The policy of always pronouncing moral judgment does not mean that one must regard oneself as a missionary charged with the responsibility of “saving everyone’s soul”—nor that one must give unsolicited moral appraisals to all those one meets. It means: (a) that one must know clearly, in full, verbally identified form, one’s own moral evaluation of every person, issue and event with which one deals, and act accordingly; (b) that one must make one’s moral evaluation known to others, when it is rationally appropriate to do so.
This last means that one need not launch into unprovoked moral denunciations or debates, but that one must speak up in situations where silence can objectively be taken to mean agreement with or sanction of evil. When one deals with irrational persons, where argument is futile, a mere “I don’t agree with you” is sufficient to negate any implication of moral sanction. When one deals with better people, a full statement of one’s views may be morally required.9
Undoubtedly, many Objectivists have failed to properly apply these ideas. But neither they nor anyone else are safe in error. As Rand said, reality is the court of final appeal. To the extent that a person is wrong, he suffers consequences, be it by wasting his life “building a Tower of Error,” as Caplan says, alienating would-be allies, and/or otherwise. Nonetheless, their failures to understand and properly apply the idea are irrelevant to the truth or falsity of the idea itself.

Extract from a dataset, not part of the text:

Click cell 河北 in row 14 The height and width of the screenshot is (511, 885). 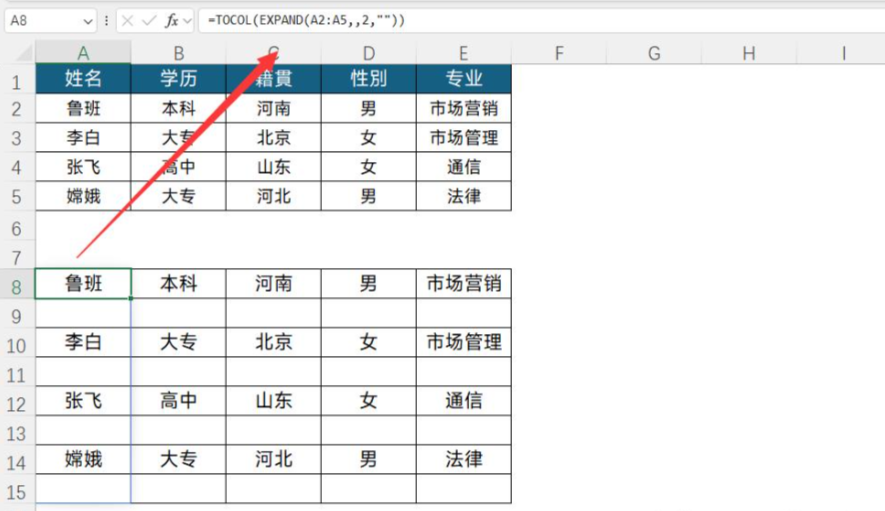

Nor does fidelity to this idea—that is, that we should scrupulously follow the truth wherever it leads and evaluate those we deal with based not on feelings or wishes but on facts—explain today’s uncivil discourse. Actually, that problem long predates Rand. In fact, it was one of her key targets in the very piece Caplan quotes: “It is only in today’s reign of amoral cynicism, subjectivism and hooliganism that men may imagine themselves free to utter any sort of irrational judgment and to suffer no consequences.” What’s more, Americans have been dealing with this problem for centuries. Anyone familiar with the early history of this country can attest that such “hooliganism” goes back at least as far as the presidential runoffs between John Adams and Thomas Jefferson.10 The power of social media to amplify contentious messages might have something to do with an apparent increase in social discord. But Rand’s ideas on justice and moral sanction are neither the cause of nor a contributor to the problem.
They are part of the solution.
Actually practicing what Rand advocated (not what has been falsely ascribed to her) requires not only having (and, when appropriate, providing) valid reasons for one’s views and values, but also raising one’s standards of evaluation—throwing out all considerations of “team affiliation” or supposed “group identity,” assessing people and positions on their merits—refraining from “unprovoked moral denunciations or debates,” and following the truth wherever it leads. That, of course, requires listening to and grappling with opposing views—not lobbing criticisms and retreating to one’s “intellectual ghetto”—even when those views come from people one “loves to hate.” To borrow Julia Galef’s terms, it means being scouts, not soldiers—prioritizing seeing things clearly over defending one’s current position. It means, as Adam Grant points out, being willing to think again when the evidence contradicts our views.
These are new formulations of old ideas. They name basic requirements of a value that undergirds Rand’s views on justice and moral sanction: objectivity. And that’s something we need more of, not less.